[Element and text location data]
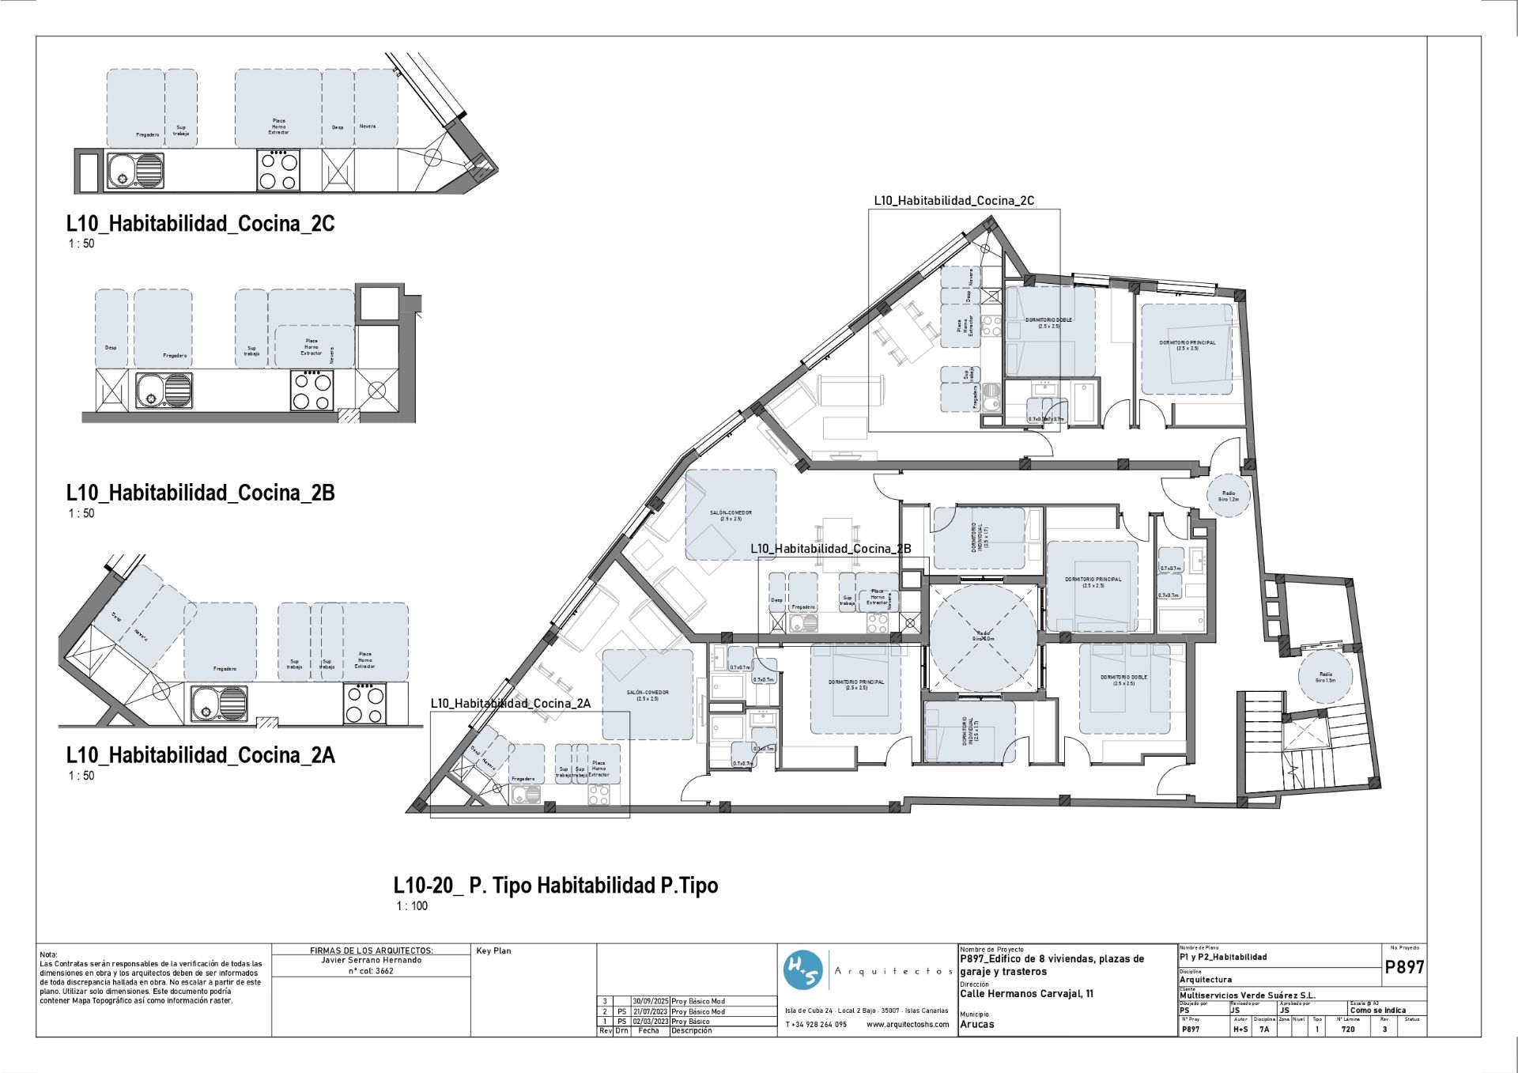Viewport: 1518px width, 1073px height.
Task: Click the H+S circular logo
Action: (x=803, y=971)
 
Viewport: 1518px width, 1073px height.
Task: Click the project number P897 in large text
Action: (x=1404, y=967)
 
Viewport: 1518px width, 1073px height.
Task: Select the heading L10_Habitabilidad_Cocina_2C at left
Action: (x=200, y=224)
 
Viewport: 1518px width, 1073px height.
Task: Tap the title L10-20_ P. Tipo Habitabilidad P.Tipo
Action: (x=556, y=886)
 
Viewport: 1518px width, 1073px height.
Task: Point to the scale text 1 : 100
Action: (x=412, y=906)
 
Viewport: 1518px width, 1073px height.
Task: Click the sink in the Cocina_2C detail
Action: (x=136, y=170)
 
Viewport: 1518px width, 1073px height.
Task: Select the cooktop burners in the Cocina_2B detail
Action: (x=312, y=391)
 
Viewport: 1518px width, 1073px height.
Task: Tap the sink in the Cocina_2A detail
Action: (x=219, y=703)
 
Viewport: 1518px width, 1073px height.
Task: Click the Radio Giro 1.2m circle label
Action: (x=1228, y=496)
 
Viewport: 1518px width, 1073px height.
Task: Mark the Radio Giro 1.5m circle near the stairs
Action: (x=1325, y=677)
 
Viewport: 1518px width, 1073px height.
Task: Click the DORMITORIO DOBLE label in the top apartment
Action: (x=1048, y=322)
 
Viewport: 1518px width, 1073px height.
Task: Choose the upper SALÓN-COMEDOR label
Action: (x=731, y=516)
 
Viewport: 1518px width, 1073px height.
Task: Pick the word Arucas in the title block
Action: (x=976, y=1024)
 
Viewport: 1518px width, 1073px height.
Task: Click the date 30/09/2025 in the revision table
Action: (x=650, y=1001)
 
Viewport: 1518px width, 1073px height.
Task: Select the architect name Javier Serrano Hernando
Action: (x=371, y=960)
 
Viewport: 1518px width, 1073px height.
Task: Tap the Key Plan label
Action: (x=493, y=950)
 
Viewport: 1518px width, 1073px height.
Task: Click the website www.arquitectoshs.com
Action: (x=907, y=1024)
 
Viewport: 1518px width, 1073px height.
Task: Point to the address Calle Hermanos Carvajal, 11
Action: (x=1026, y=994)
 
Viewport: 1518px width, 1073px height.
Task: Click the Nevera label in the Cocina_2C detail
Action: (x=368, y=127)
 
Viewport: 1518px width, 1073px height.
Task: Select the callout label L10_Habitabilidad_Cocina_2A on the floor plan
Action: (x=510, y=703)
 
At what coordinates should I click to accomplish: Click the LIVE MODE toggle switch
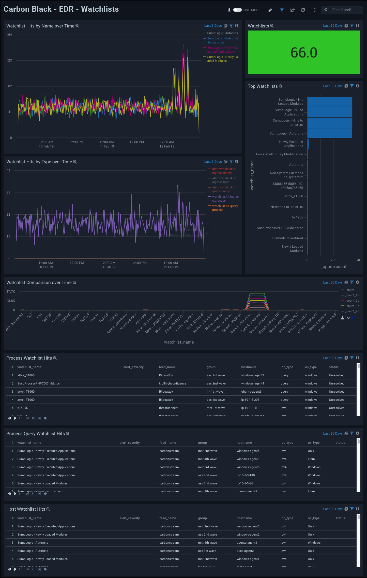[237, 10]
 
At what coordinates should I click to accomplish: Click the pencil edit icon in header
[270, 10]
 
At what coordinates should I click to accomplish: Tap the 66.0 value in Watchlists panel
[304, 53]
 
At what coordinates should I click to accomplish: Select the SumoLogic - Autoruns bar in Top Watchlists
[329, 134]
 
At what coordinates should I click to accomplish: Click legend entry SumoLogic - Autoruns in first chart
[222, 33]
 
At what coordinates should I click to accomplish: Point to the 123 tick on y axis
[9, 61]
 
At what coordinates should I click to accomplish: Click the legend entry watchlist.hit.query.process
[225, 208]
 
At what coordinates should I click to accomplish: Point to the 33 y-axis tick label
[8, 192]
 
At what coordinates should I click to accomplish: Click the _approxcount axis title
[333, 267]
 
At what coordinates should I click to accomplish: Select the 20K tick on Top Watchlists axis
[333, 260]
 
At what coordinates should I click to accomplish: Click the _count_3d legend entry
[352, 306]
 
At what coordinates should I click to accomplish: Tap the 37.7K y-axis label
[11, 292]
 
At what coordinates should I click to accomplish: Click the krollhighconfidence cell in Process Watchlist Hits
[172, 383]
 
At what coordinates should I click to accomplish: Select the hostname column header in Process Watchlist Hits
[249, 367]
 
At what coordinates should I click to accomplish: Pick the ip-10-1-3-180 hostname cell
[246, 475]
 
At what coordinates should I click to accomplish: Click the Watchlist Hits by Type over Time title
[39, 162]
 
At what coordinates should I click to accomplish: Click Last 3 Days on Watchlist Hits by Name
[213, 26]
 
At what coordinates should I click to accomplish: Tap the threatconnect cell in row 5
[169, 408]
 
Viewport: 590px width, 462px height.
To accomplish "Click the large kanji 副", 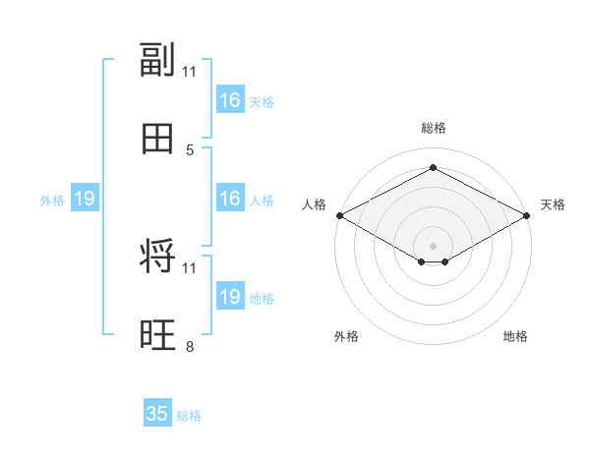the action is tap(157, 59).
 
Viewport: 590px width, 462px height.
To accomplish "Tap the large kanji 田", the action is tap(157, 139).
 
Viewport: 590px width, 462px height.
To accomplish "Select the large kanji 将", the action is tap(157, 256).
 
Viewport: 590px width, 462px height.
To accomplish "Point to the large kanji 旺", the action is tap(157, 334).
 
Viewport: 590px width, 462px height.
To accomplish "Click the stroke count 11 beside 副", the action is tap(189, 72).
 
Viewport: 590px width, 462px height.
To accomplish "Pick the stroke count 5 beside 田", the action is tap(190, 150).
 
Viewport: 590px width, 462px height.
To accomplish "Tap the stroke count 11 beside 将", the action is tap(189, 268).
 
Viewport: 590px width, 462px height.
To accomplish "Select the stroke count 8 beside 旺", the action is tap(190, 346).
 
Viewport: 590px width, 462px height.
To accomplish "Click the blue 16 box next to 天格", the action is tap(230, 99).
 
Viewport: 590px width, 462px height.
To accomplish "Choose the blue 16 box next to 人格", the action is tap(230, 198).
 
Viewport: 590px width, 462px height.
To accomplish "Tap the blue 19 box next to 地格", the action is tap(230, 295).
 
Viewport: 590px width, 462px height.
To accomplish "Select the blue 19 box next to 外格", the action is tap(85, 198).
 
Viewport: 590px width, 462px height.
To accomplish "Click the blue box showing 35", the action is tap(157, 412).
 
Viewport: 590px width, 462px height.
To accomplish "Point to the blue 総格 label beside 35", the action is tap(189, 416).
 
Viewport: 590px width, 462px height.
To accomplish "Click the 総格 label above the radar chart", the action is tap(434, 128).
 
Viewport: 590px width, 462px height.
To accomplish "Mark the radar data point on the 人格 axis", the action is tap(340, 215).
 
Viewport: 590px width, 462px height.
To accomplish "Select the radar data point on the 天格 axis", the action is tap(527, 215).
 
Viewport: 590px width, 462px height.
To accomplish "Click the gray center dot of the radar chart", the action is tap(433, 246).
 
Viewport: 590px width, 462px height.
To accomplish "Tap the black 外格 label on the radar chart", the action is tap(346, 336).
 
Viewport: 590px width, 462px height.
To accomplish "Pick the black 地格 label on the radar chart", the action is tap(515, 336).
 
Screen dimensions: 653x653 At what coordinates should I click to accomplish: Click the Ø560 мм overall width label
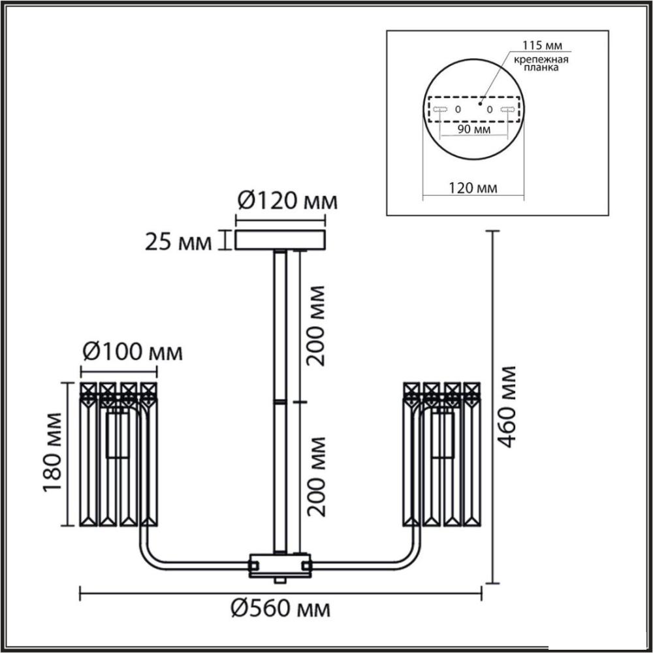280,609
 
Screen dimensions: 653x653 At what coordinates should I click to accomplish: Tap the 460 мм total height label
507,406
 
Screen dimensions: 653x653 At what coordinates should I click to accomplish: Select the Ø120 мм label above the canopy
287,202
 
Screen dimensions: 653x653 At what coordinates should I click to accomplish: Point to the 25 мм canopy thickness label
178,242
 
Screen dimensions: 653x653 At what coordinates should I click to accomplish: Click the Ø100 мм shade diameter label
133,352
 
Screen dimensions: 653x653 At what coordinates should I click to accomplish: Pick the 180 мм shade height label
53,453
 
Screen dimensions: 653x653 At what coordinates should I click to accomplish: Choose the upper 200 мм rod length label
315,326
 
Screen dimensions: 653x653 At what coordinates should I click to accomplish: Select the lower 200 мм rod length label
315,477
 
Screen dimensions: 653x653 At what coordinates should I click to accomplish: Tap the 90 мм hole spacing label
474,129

_Requirement_.
Output the lines from the start of the data up to and including the line containing "Action: (x=1325, y=677)" as a Markdown table with the columns Row and Line, numbering each row and omitting blank lines. Leave the pictures out of your answer.

_Solution to this task_.
| Row | Line |
|---|---|
| 1 | Viewport: 1518px width, 1073px height. |
| 2 | Task: Click the H+S circular logo |
| 3 | Action: (x=803, y=971) |
| 4 | Viewport: 1518px width, 1073px height. |
| 5 | Task: Click the project number P897 in large text |
| 6 | Action: (x=1404, y=967) |
| 7 | Viewport: 1518px width, 1073px height. |
| 8 | Task: Select the heading L10_Habitabilidad_Cocina_2C at left |
| 9 | Action: (x=200, y=224) |
| 10 | Viewport: 1518px width, 1073px height. |
| 11 | Task: Tap the title L10-20_ P. Tipo Habitabilidad P.Tipo |
| 12 | Action: (x=556, y=886) |
| 13 | Viewport: 1518px width, 1073px height. |
| 14 | Task: Point to the scale text 1 : 100 |
| 15 | Action: (x=412, y=906) |
| 16 | Viewport: 1518px width, 1073px height. |
| 17 | Task: Click the sink in the Cocina_2C detail |
| 18 | Action: (x=136, y=170) |
| 19 | Viewport: 1518px width, 1073px height. |
| 20 | Task: Select the cooktop burners in the Cocina_2B detail |
| 21 | Action: (x=312, y=391) |
| 22 | Viewport: 1518px width, 1073px height. |
| 23 | Task: Tap the sink in the Cocina_2A detail |
| 24 | Action: (x=219, y=703) |
| 25 | Viewport: 1518px width, 1073px height. |
| 26 | Task: Click the Radio Giro 1.2m circle label |
| 27 | Action: (x=1228, y=496) |
| 28 | Viewport: 1518px width, 1073px height. |
| 29 | Task: Mark the Radio Giro 1.5m circle near the stairs |
| 30 | Action: (x=1325, y=677) |